Across the country, investigators have seized luxury watches, boats, motor homes, real estate, and cash. The Michael and Tiffany Fullerton case in Texas is a perfect example. They used $3 million in PPP fraud proceeds to try to start a marijuana grow operation in Oklahoma, buy a motor home, purchase luxury watches, and acquire a boat. The goverment took all of it.

Your restitution order wont just be for the amount you fraudulently obtained. It will include interest. It will include fees. And it will follow you for decades after you finish serving your prison sentence. Your wages will be garnished. Your assets will be monitored. Your financial life will be under goverment supervision for years.

Todd Spodek has seen this pattern destroy families even after prison time ends. The sentence is just the beginning. The financial consequences continue for the rest of your life.

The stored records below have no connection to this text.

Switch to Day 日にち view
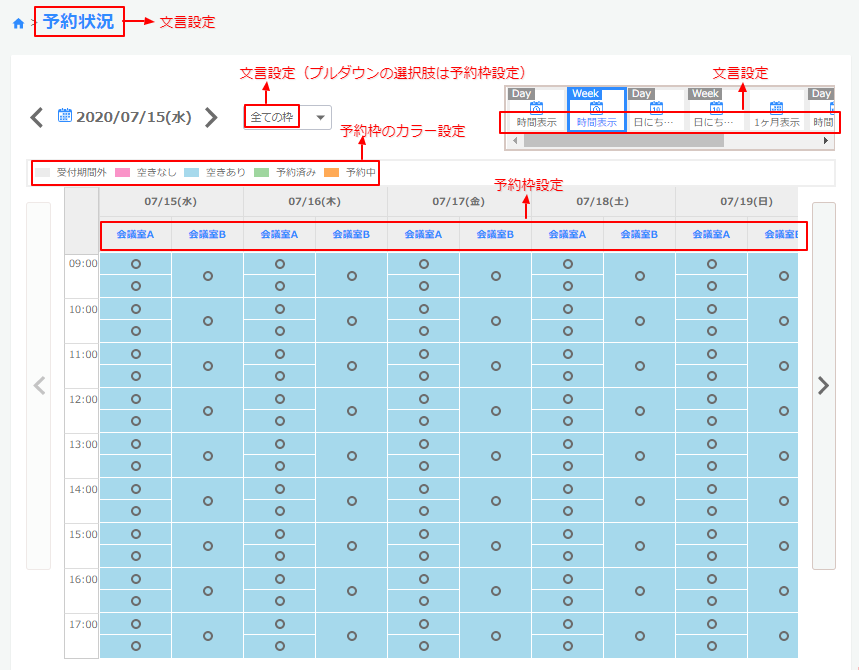 tap(656, 110)
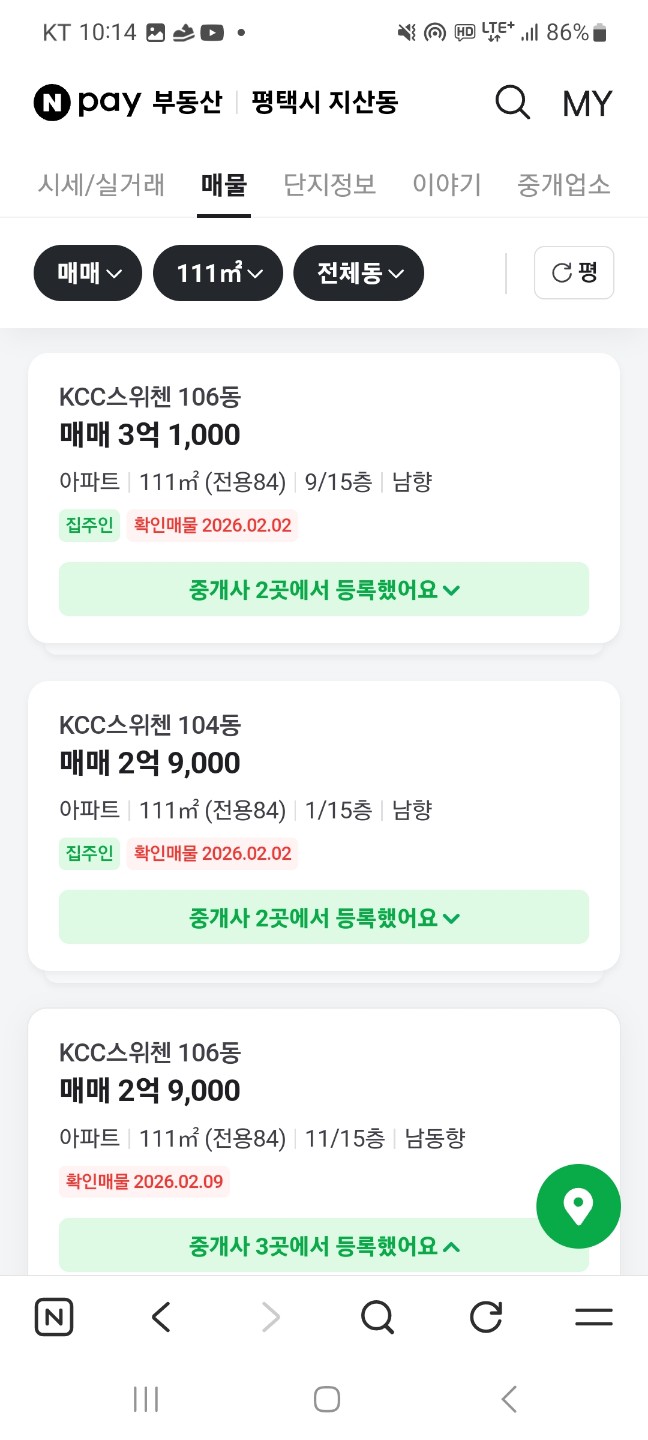Open the MY account page
Viewport: 648px width, 1440px height.
point(587,104)
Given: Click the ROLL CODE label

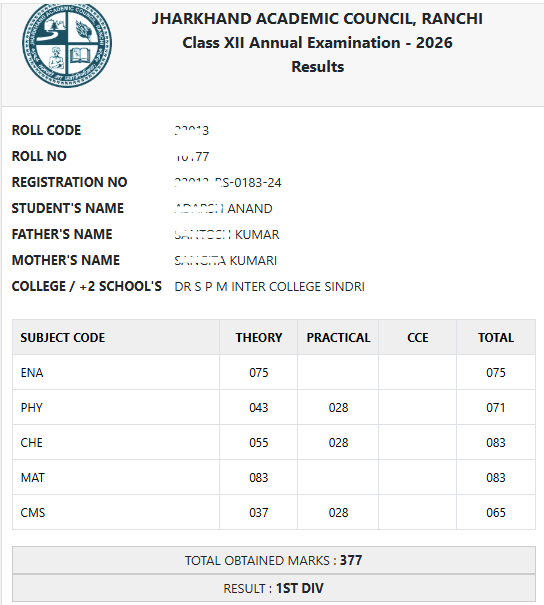Looking at the screenshot, I should (x=46, y=130).
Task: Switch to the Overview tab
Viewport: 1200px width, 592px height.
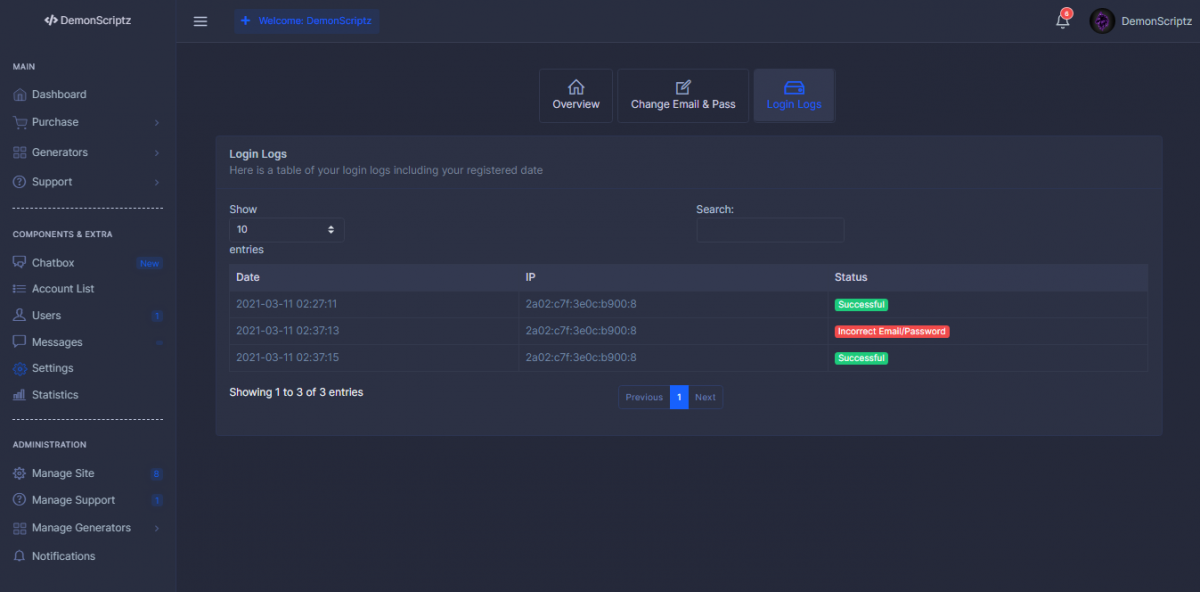Action: tap(576, 96)
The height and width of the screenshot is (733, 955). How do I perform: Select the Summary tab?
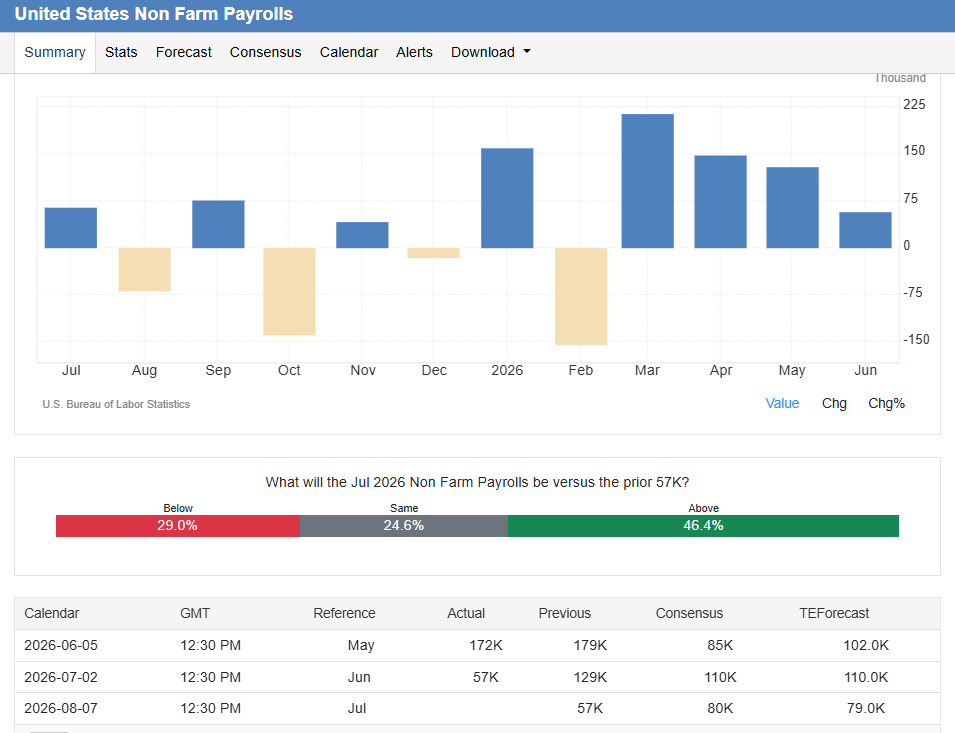(55, 52)
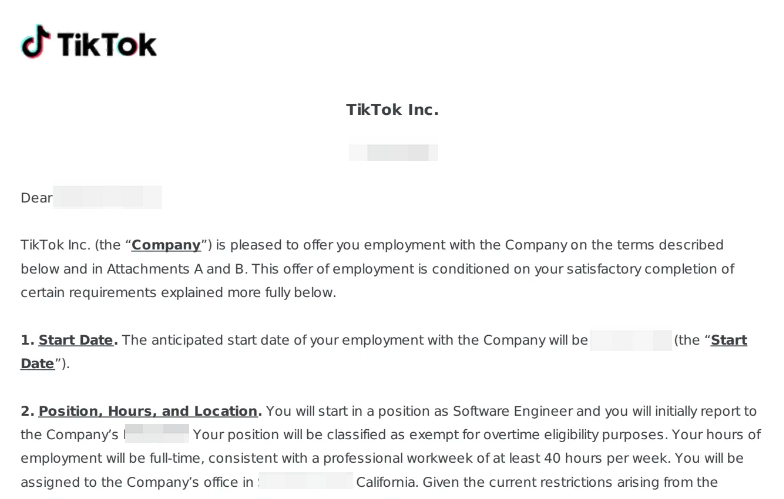This screenshot has height=499, width=784.
Task: Click the section number 2. label
Action: pyautogui.click(x=27, y=411)
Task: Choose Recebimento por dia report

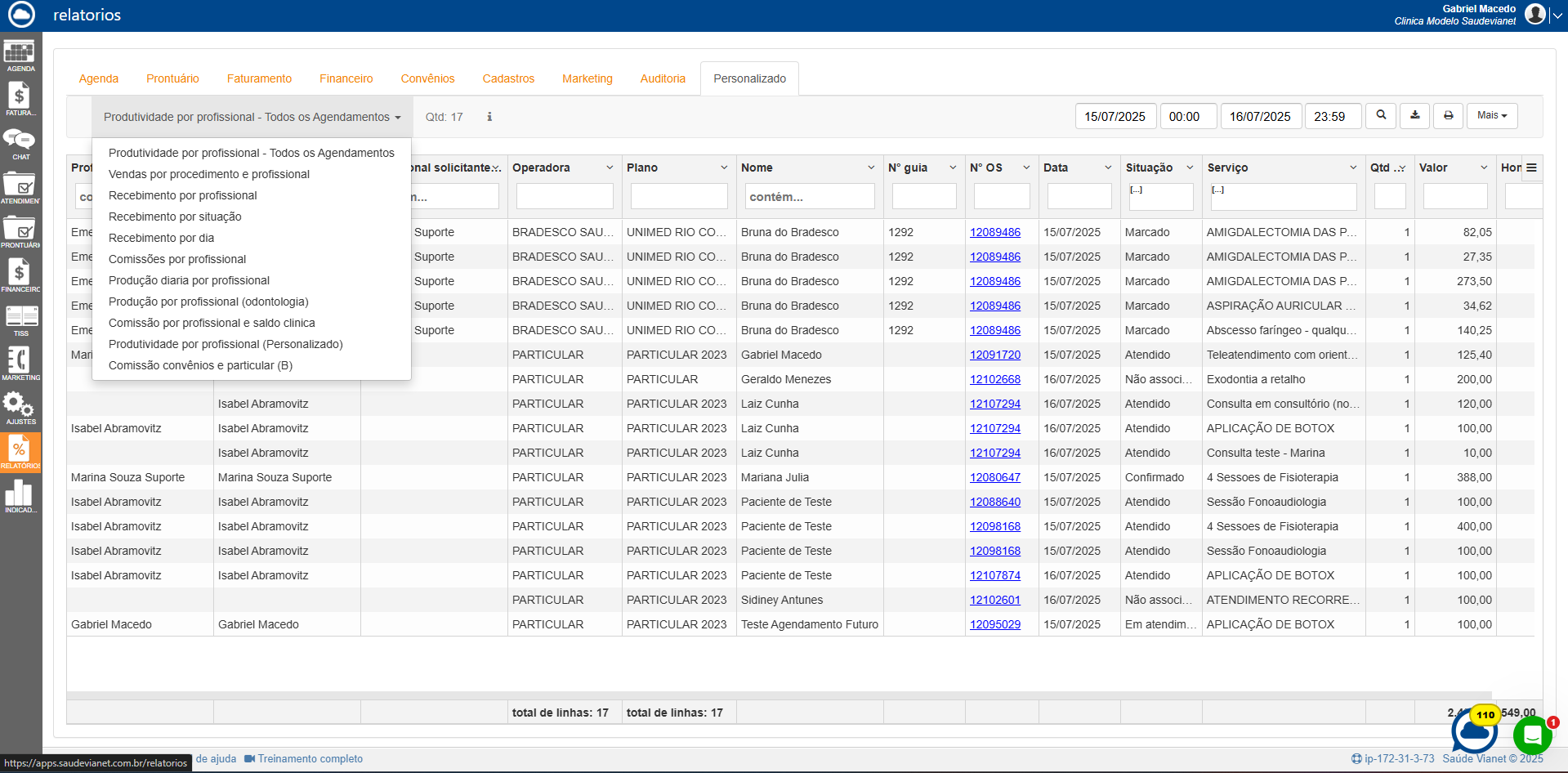Action: point(161,238)
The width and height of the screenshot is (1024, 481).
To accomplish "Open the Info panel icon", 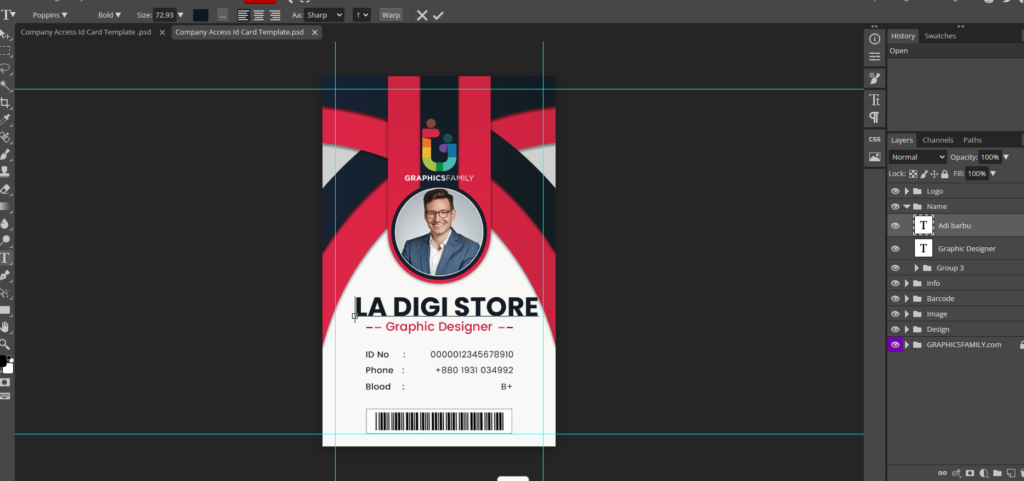I will [874, 38].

“I Didn’t Know” Doesn’t Work When You Hired an Expert

You might be thinking: “But I didnt know the application was fraudulent. My preparer handled everything. I just signed where they told me to sign.”

Heres why that defense almost never works.

You hired someone who “knew how to get it approved.” You paid them a fee – often a percentage of the loan. You didnt ask too many questions about how they calculated your payroll numbers. You were happy when the money arrived.

From a prosecutors perspective, that entire sequence demonstrates consciousness of guilt. You knew the process required expertise. You paid for that expertise. You deliberatley avoided learning exactly what your expert was doing. Thats called willful blindness, and its just as prosecutable as actual knowledge.

The legal standard isnt “I didnt know.” The legal standard is “a reasonable person would have known.” And when you hire a preparer who charges 10% of your loan amount, when you see payroll figures that dont match your actual employees, when you recieve more money than you expected – a reasonable person would have asked questions.

Your preparer will testify that you provided the information. That you told them how many employees you had. That you approved the application before it was submitted. They have emails. They have text messages. They have notes from phone calls. And their testimony will directly contradict your “I didnt know” defense.

The only defense that actualy works is documented reliance on proffesional advice. That means written evidence – before you applied – that you consulted with an accountant or attorney about eligability requirements, that you recieved specific guidance about what figures to use, and that you followed that guidance in good faith.

Without that paper trail, “I didnt know” is just words. Prosecutors dismiss it every single time.

What 28 Western District Prosecutions Actually Look Like

Lets talk about real sentences. Not hypotheticals. Not national averages. Actual sentences handed down by federal judges in the Western District of North Carolina.

Jeannetta Blackmon (Charlotte) – 30 months in federal prison. March 2025. $1.5 million fraud scheme. Made $300,000 in fees helping clients.

Maurice Kamgaing (Charlotte/Archdale) – 33 months in federal prison. $1.5 million fraud. Office building forfeited. $1.45 million restitution.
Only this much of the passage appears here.